Going through the data below, copy out each line where the word "right" shows up.
::::::::
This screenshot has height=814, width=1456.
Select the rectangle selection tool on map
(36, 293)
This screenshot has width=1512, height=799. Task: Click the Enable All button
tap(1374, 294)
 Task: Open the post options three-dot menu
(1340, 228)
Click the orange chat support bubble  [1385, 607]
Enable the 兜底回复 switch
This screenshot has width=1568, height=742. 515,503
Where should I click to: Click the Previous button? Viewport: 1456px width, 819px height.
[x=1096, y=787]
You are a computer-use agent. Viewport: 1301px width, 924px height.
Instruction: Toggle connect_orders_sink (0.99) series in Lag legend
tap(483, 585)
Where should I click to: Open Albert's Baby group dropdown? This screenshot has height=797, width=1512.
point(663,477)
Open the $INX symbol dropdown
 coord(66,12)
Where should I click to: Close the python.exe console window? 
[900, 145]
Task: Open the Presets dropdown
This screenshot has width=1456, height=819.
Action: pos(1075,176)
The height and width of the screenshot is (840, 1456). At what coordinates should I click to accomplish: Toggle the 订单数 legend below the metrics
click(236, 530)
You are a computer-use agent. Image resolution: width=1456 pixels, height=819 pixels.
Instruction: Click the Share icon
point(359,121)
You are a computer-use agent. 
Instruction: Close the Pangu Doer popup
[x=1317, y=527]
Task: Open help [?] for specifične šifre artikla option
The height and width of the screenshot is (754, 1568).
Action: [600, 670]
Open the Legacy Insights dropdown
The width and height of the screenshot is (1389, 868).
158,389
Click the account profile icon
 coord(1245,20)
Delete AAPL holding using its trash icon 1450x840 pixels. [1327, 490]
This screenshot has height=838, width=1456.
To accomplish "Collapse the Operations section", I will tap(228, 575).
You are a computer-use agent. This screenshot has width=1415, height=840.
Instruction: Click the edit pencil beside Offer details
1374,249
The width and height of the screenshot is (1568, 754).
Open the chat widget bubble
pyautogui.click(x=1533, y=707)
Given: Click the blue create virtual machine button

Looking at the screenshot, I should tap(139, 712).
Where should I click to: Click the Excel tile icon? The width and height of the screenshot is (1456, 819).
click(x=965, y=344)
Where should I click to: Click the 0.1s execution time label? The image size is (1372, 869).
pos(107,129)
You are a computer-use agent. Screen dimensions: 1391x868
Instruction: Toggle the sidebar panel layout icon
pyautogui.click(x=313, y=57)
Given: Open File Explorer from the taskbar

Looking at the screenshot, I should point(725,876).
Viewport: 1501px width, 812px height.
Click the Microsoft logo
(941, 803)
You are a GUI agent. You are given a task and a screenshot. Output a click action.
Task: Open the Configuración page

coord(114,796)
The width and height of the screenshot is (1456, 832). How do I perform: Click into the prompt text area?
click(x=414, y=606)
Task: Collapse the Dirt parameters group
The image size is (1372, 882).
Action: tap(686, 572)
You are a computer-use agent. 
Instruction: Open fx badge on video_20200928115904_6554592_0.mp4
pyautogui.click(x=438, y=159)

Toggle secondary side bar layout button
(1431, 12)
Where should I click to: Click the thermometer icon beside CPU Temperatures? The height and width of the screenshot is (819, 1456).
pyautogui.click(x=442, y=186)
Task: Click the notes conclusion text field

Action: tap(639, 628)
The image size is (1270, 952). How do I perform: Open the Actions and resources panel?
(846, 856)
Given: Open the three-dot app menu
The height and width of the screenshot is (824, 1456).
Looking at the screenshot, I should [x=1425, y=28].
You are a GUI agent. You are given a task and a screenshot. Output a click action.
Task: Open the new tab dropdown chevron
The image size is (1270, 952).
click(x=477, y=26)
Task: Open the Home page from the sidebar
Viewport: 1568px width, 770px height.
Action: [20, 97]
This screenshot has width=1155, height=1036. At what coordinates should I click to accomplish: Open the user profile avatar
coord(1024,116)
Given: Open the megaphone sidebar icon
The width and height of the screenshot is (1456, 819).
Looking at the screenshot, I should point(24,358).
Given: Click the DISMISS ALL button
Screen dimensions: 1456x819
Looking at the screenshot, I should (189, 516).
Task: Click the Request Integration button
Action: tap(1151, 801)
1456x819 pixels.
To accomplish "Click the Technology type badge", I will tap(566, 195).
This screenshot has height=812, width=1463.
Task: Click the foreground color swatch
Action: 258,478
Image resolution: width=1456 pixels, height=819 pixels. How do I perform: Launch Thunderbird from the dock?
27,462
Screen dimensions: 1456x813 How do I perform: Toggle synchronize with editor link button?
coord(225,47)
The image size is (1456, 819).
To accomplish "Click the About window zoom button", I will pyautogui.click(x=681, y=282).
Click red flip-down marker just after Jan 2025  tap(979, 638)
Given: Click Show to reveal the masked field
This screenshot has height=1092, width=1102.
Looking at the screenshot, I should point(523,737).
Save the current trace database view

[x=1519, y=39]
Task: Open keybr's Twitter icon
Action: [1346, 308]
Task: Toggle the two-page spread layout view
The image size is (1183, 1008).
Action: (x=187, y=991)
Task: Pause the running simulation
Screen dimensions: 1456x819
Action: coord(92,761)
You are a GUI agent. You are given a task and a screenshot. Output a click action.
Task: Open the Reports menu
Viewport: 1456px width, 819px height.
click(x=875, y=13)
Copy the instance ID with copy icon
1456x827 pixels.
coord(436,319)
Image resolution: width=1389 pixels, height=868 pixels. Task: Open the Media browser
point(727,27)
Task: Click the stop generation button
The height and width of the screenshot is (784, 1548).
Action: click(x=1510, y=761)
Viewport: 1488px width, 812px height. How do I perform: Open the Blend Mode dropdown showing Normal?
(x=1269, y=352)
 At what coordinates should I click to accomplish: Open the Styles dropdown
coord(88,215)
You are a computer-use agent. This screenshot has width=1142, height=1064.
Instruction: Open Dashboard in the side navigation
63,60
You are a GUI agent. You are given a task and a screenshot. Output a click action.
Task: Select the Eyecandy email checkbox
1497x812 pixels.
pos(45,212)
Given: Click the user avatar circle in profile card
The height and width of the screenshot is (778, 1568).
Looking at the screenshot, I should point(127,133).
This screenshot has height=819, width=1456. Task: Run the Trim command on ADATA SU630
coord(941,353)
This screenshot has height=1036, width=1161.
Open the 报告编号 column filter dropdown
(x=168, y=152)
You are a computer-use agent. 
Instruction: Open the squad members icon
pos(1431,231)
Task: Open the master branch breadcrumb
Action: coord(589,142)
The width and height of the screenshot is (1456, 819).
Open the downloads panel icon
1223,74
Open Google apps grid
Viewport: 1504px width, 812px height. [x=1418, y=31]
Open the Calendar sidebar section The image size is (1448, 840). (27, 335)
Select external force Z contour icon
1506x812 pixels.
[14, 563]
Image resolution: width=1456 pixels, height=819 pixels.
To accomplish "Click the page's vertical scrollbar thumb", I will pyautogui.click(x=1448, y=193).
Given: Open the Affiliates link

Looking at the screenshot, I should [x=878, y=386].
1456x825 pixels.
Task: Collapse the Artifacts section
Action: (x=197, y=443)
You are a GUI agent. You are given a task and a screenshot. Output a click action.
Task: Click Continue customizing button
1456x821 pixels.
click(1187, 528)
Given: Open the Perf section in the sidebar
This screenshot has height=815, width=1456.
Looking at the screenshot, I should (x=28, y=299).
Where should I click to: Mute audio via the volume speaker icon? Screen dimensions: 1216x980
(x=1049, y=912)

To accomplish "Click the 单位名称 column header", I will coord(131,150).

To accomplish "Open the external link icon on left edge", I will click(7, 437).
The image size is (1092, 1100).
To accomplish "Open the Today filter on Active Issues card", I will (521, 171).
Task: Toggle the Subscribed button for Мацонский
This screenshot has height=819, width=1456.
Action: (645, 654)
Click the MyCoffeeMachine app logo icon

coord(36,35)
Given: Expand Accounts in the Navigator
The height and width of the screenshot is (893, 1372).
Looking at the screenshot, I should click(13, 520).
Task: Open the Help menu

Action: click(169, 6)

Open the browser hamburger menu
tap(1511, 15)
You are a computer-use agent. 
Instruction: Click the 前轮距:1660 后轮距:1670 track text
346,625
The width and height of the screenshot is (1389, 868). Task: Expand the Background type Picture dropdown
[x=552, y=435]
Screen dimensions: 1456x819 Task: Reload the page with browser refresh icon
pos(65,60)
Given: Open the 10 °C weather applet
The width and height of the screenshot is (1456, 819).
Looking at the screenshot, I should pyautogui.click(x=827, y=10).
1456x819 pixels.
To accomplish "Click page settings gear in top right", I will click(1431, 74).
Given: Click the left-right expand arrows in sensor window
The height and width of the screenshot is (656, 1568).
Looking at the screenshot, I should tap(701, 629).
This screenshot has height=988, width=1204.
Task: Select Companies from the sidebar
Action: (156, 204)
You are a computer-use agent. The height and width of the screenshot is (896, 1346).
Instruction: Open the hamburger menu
::::::::
» **Expected answer**
To accomplish "Click page settings gear in top right", I will click(1431, 74).
Given: Click the left-right expand arrows in sensor window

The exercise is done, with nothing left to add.